** start DATA TO USE **

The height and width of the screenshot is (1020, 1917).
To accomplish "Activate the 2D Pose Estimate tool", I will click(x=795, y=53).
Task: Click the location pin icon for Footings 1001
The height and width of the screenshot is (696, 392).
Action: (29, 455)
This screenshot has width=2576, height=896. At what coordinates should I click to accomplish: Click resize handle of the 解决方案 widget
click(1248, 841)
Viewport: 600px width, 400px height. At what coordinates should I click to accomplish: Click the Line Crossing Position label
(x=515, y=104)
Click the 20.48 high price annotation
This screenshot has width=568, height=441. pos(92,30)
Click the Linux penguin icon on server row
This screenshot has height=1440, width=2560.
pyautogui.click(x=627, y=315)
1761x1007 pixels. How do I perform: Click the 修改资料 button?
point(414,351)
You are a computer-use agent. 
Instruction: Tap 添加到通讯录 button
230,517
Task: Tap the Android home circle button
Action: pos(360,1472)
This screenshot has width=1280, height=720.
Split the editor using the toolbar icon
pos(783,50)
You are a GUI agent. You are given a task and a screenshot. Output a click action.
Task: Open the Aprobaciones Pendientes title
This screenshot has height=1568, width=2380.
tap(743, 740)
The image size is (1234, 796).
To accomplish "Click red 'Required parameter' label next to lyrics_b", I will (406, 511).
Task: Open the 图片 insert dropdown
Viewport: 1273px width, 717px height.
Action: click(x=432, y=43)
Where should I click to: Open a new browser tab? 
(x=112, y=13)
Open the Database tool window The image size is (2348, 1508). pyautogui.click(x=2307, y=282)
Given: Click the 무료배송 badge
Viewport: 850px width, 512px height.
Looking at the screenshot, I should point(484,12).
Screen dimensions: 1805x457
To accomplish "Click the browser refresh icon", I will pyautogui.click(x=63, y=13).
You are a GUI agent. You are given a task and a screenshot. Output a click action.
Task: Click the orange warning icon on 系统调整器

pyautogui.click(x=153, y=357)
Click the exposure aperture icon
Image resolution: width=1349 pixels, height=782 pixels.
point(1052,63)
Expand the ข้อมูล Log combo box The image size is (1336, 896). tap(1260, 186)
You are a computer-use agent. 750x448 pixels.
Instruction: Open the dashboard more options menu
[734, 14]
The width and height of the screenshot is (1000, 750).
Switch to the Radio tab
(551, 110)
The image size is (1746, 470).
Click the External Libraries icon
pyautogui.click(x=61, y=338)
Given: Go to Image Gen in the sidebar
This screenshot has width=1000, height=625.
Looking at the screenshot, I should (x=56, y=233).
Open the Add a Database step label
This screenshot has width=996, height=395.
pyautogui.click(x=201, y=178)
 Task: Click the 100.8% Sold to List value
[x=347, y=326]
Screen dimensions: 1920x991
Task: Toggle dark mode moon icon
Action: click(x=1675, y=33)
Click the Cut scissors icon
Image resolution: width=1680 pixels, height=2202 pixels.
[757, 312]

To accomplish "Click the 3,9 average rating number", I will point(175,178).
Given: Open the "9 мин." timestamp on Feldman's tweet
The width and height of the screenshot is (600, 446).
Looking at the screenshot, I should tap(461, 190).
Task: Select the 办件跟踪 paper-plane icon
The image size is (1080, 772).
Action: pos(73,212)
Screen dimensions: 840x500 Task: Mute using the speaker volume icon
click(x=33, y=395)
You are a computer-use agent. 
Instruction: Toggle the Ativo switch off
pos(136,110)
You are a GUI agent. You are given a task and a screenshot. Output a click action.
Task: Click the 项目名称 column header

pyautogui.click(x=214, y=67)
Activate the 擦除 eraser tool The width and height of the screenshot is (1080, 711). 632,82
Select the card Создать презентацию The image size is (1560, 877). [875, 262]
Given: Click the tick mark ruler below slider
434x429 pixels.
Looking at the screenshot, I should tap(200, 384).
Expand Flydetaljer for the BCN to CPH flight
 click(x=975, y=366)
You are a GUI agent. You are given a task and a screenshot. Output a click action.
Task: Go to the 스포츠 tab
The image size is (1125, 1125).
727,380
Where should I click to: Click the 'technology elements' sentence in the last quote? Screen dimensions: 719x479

** end DATA TO USE **

— YOUR OBJECTIVE —
Update the lines above by replacing each instance of "GUI agent" with "interface agent", leaving everything else unchanged.

— EXERCISE RESULT —
The height and width of the screenshot is (1020, 1917).
To accomplish "Activate the 2D Pose Estimate tool", I will click(x=795, y=53).
Task: Click the location pin icon for Footings 1001
The height and width of the screenshot is (696, 392).
Action: (29, 455)
This screenshot has width=2576, height=896. At what coordinates should I click to accomplish: Click resize handle of the 解决方案 widget
click(1248, 841)
Viewport: 600px width, 400px height. At what coordinates should I click to accomplish: Click the Line Crossing Position label
(x=515, y=104)
Click the 20.48 high price annotation
This screenshot has width=568, height=441. pos(92,30)
Click the Linux penguin icon on server row
This screenshot has height=1440, width=2560.
pyautogui.click(x=627, y=315)
1761x1007 pixels. How do I perform: Click the 修改资料 button?
point(414,351)
You are a computer-use agent. 
Instruction: Tap 添加到通讯录 button
230,517
Task: Tap the Android home circle button
Action: pos(360,1472)
This screenshot has width=1280, height=720.
Split the editor using the toolbar icon
pos(783,50)
You are a interface agent. You are given a task and a screenshot. Output a click action.
Task: Open the Aprobaciones Pendientes title
This screenshot has height=1568, width=2380.
tap(743, 740)
The image size is (1234, 796).
To accomplish "Click red 'Required parameter' label next to lyrics_b", I will (406, 511).
Task: Open the 图片 insert dropdown
Viewport: 1273px width, 717px height.
Action: click(x=432, y=43)
Where should I click to: Open a new browser tab? 
(x=112, y=13)
Open the Database tool window The image size is (2348, 1508). pyautogui.click(x=2307, y=282)
Given: Click the 무료배송 badge
Viewport: 850px width, 512px height.
Looking at the screenshot, I should point(484,12).
Screen dimensions: 1805x457
To accomplish "Click the browser refresh icon", I will pyautogui.click(x=63, y=13).
You are a interface agent. You are given a task and a screenshot. Output a click action.
Task: Click the orange warning icon on 系统调整器

pyautogui.click(x=153, y=357)
Click the exposure aperture icon
Image resolution: width=1349 pixels, height=782 pixels.
point(1052,63)
Expand the ข้อมูล Log combo box The image size is (1336, 896). tap(1260, 186)
You are a computer-use agent. 750x448 pixels.
Instruction: Open the dashboard more options menu
[734, 14]
The width and height of the screenshot is (1000, 750).
Switch to the Radio tab
(551, 110)
The image size is (1746, 470).
Click the External Libraries icon
pyautogui.click(x=61, y=338)
Given: Go to Image Gen in the sidebar
This screenshot has width=1000, height=625.
Looking at the screenshot, I should (x=56, y=233).
Open the Add a Database step label
This screenshot has width=996, height=395.
pyautogui.click(x=201, y=178)
 Task: Click the 100.8% Sold to List value
[x=347, y=326]
Screen dimensions: 1920x991
Task: Toggle dark mode moon icon
Action: click(x=1675, y=33)
Click the Cut scissors icon
Image resolution: width=1680 pixels, height=2202 pixels.
[757, 312]

To accomplish "Click the 3,9 average rating number", I will point(175,178).
Given: Open the "9 мин." timestamp on Feldman's tweet
The width and height of the screenshot is (600, 446).
Looking at the screenshot, I should tap(461, 190).
Task: Select the 办件跟踪 paper-plane icon
The image size is (1080, 772).
Action: pos(73,212)
Screen dimensions: 840x500 Task: Mute using the speaker volume icon
click(x=33, y=395)
You are a computer-use agent. 
Instruction: Toggle the Ativo switch off
pos(136,110)
You are a interface agent. You are given a task and a screenshot. Output a click action.
Task: Click the 项目名称 column header

pyautogui.click(x=214, y=67)
Activate the 擦除 eraser tool The width and height of the screenshot is (1080, 711). 632,82
Select the card Создать презентацию The image size is (1560, 877). [875, 262]
Given: Click the tick mark ruler below slider
434x429 pixels.
Looking at the screenshot, I should tap(200, 384).
Expand Flydetaljer for the BCN to CPH flight
 click(x=975, y=366)
You are a interface agent. You are given a task and a screenshot. Output a click action.
Task: Go to the 스포츠 tab
The image size is (1125, 1125).
727,380
Where should I click to: Click the 'technology elements' sentence in the last quote? Screen dimensions: 719x479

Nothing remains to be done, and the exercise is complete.